**Exercise aim**: Return a copy of every line in the data below that contains "computer".

__________________________________________________

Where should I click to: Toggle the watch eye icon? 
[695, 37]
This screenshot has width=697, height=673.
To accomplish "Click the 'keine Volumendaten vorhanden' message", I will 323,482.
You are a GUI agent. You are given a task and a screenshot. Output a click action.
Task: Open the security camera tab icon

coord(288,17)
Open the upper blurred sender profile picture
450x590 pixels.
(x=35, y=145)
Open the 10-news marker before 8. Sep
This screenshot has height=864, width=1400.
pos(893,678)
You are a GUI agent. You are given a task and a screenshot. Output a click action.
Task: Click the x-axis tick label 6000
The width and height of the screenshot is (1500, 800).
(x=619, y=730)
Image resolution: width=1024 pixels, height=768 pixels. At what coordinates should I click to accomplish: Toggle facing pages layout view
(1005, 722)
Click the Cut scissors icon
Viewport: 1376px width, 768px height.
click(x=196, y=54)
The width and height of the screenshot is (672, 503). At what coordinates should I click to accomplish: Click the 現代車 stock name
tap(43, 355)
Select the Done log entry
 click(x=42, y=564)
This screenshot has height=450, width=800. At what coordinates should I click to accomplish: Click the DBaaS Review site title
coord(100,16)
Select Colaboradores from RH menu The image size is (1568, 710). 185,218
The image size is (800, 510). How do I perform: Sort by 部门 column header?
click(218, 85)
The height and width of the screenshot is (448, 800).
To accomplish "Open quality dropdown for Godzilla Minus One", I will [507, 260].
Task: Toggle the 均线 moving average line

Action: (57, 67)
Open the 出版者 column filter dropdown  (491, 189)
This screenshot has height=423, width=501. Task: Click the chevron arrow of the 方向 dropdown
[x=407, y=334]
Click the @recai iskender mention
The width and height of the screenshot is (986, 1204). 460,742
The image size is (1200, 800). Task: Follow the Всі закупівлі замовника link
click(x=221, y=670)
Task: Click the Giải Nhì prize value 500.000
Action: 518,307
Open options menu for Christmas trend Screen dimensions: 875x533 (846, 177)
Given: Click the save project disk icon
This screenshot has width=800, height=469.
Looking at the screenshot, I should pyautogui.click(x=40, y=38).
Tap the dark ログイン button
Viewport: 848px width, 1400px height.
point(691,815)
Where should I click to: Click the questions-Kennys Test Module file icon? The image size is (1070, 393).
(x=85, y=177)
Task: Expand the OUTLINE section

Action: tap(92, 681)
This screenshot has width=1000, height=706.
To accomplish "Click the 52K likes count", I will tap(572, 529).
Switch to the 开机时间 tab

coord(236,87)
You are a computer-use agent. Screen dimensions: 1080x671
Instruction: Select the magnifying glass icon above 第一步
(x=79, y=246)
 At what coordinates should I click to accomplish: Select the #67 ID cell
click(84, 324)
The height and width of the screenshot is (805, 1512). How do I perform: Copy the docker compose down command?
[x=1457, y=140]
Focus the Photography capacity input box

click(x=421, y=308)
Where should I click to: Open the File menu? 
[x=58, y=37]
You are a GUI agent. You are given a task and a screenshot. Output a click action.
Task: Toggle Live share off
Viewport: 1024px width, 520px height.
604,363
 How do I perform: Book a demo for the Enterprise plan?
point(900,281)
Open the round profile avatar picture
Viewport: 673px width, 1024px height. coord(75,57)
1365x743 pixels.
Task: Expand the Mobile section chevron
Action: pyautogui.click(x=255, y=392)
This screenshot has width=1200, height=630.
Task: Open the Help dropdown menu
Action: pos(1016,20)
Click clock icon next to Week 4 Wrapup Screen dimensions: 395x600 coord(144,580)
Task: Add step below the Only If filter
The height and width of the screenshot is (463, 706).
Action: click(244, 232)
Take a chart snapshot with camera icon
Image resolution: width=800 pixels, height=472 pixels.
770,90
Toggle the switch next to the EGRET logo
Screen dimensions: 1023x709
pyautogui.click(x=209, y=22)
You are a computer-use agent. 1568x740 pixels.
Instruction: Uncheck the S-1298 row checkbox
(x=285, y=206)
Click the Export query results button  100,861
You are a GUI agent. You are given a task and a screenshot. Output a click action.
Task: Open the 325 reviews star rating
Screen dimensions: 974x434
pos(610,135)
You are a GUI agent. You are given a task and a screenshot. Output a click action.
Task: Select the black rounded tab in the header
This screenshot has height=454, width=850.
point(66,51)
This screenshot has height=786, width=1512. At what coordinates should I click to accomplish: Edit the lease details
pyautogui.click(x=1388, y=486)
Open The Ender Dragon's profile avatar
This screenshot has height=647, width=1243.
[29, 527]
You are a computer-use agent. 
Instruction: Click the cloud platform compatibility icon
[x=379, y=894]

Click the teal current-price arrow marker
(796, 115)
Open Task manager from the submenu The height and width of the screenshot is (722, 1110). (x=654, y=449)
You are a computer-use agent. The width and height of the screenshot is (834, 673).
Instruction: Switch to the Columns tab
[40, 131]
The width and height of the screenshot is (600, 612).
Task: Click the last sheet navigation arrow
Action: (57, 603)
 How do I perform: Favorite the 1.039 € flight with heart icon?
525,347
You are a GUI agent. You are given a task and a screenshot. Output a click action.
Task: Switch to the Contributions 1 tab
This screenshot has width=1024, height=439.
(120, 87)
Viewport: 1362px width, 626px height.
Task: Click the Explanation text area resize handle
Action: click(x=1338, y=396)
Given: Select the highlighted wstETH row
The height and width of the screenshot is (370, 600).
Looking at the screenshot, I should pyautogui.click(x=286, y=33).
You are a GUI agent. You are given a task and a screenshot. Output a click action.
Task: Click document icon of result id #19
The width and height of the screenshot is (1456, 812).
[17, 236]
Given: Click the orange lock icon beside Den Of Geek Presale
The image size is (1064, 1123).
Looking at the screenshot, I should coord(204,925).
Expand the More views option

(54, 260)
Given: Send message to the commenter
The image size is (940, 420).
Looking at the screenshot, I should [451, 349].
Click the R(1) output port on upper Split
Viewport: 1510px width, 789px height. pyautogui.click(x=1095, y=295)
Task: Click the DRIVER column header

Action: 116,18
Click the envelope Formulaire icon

__________________________________________________

**Solution to this problem**:
You are a computer-use agent. Screen dimensions: 1080x671
You are a computer-use agent. 1568x740 pixels.
You are a computer-use agent. 
You are a computer-use agent. The width and height of the screenshot is (834, 673).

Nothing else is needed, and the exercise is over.